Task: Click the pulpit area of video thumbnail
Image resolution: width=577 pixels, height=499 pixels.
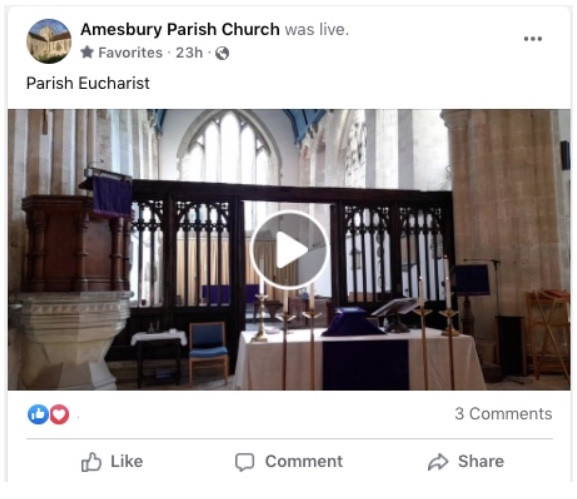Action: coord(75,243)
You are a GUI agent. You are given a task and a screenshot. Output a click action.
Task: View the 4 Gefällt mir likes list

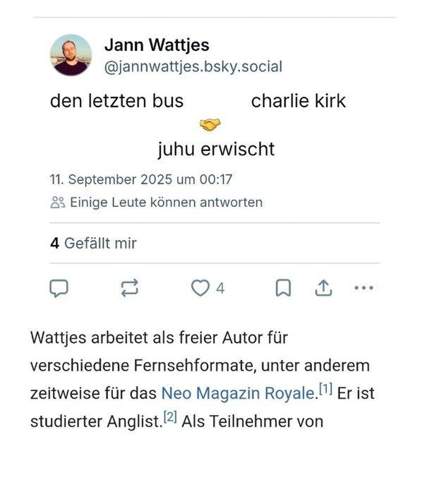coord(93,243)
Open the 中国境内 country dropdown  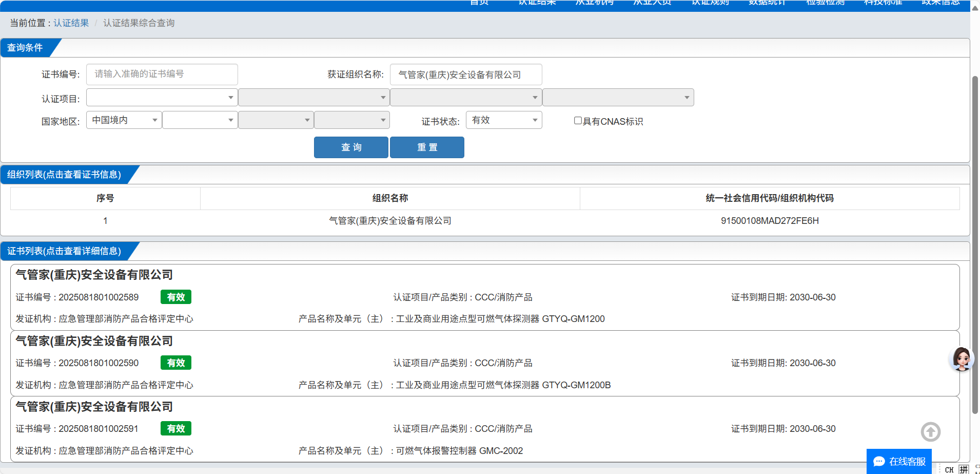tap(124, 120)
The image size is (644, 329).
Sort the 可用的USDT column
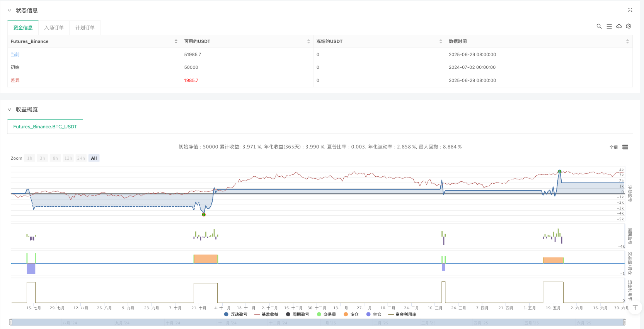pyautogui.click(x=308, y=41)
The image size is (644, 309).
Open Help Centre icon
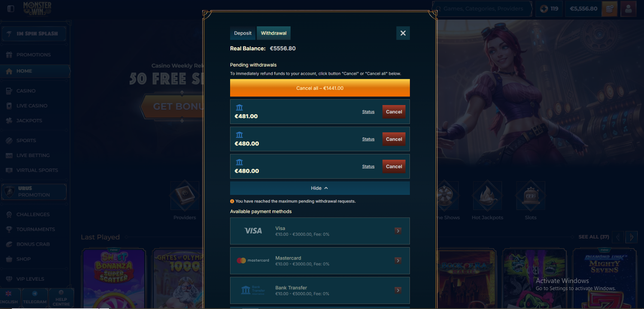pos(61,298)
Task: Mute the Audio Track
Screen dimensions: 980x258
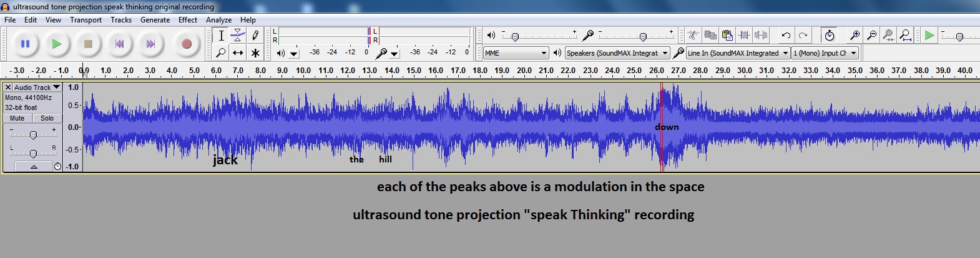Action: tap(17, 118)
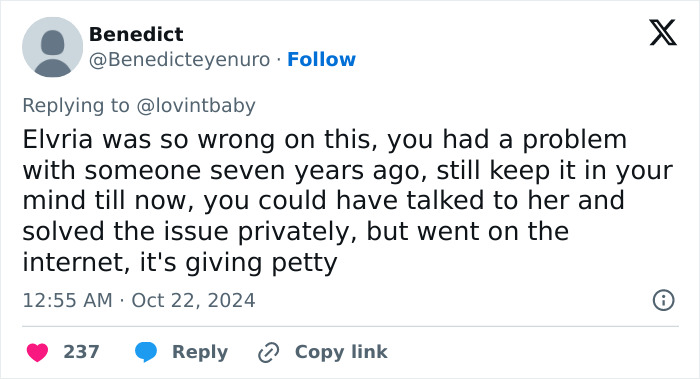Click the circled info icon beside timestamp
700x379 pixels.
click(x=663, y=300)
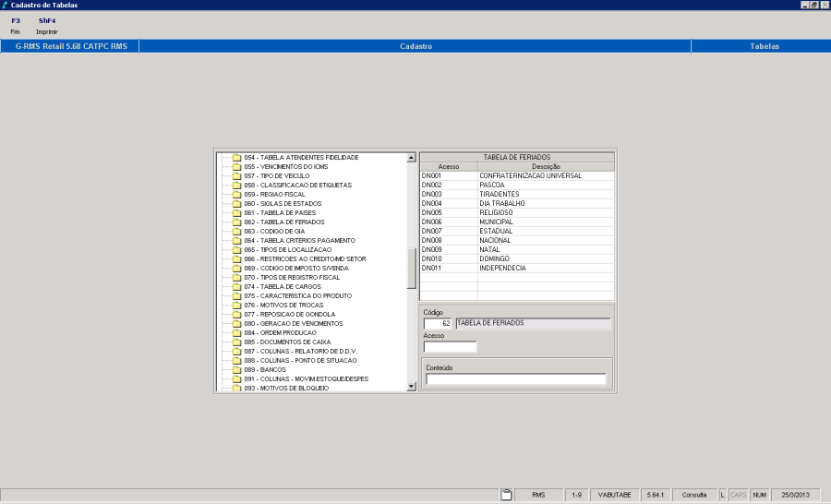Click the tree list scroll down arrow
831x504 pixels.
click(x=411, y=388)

....

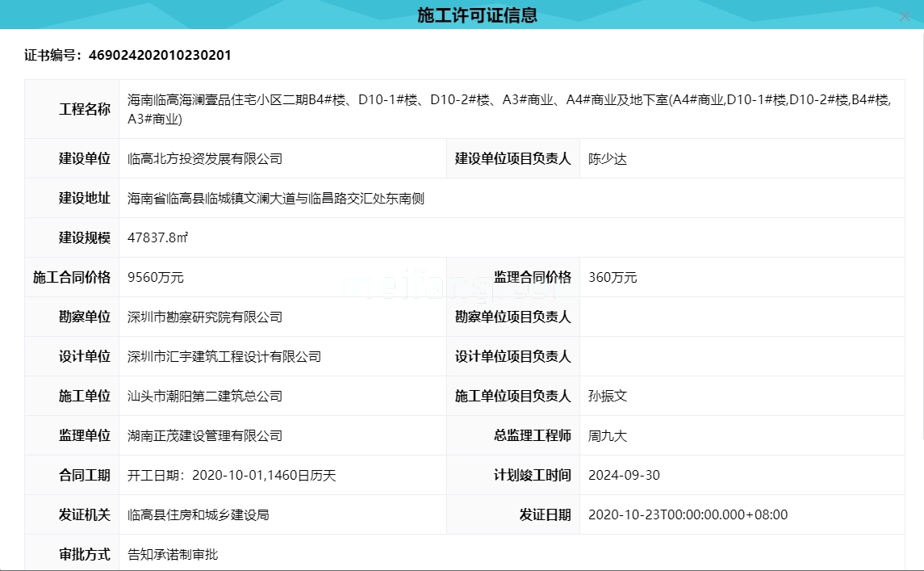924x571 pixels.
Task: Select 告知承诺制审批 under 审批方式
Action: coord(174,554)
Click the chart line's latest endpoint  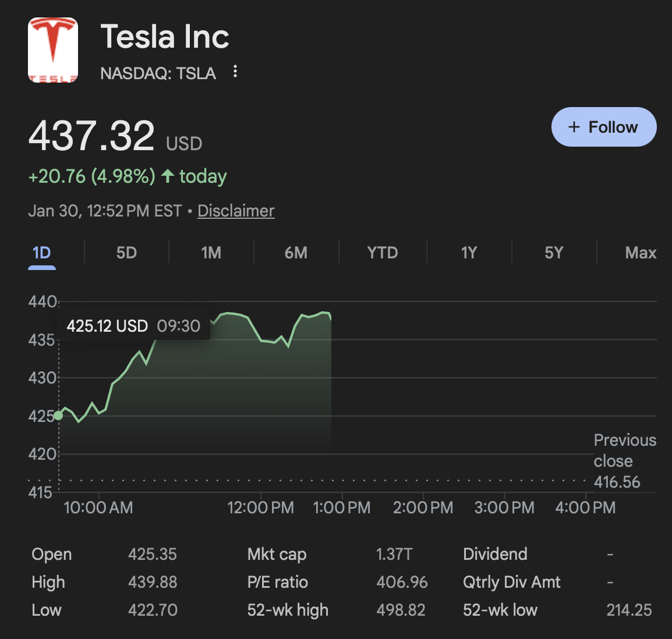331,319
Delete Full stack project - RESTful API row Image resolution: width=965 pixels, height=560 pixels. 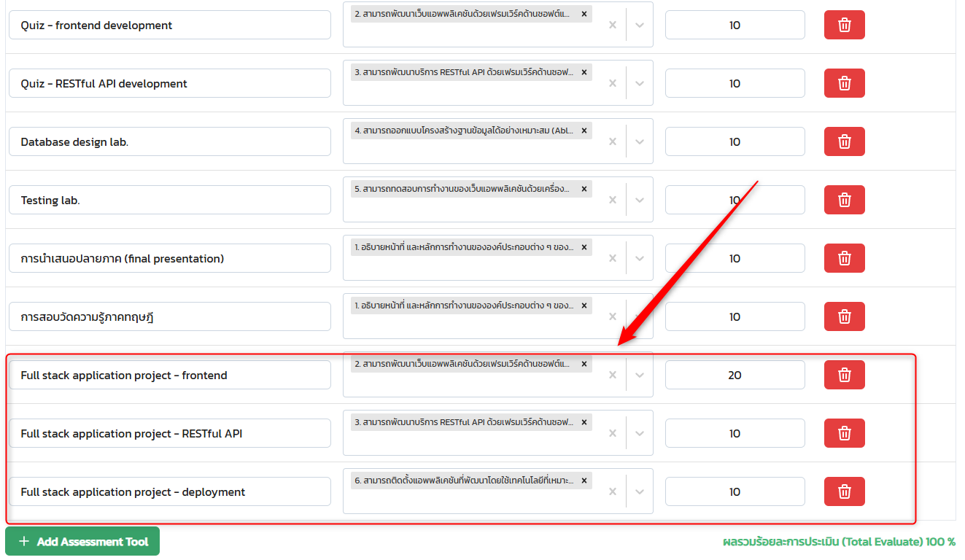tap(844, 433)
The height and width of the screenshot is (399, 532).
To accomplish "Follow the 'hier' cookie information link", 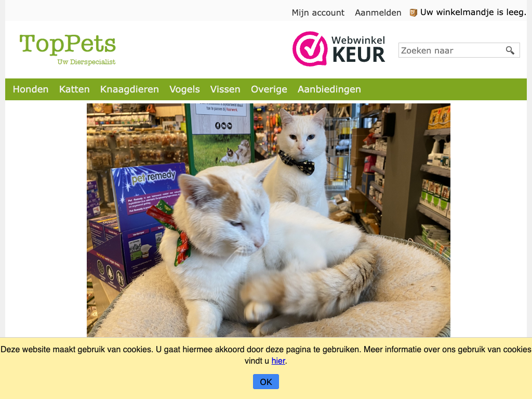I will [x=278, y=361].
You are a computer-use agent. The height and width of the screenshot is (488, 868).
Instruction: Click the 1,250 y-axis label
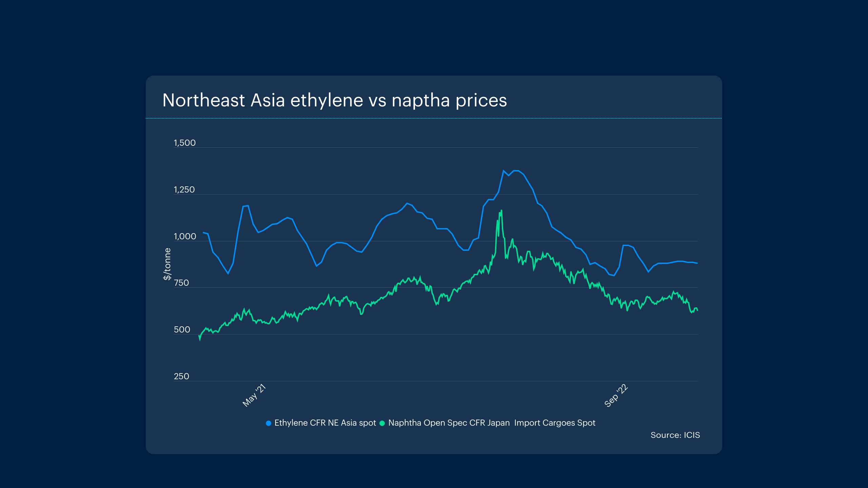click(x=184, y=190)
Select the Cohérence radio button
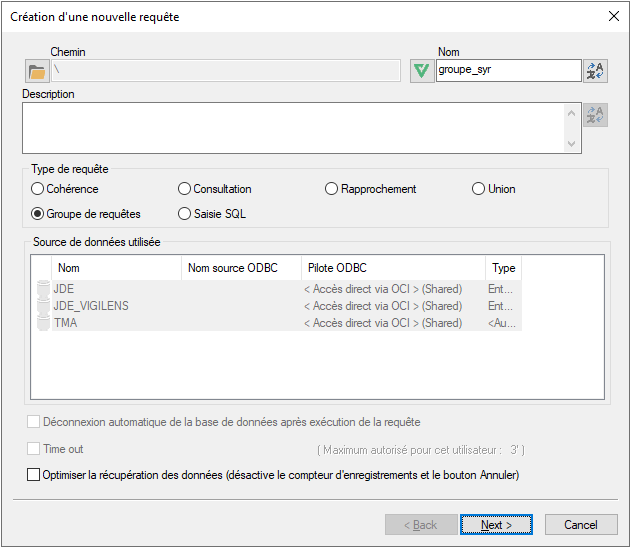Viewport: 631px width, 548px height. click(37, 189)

....

- WORK REQUIRED: Copy out each line of the records where the string "size" appears.

- TASK OUTPUT:
The image size is (644, 329).
The image size is (644, 309).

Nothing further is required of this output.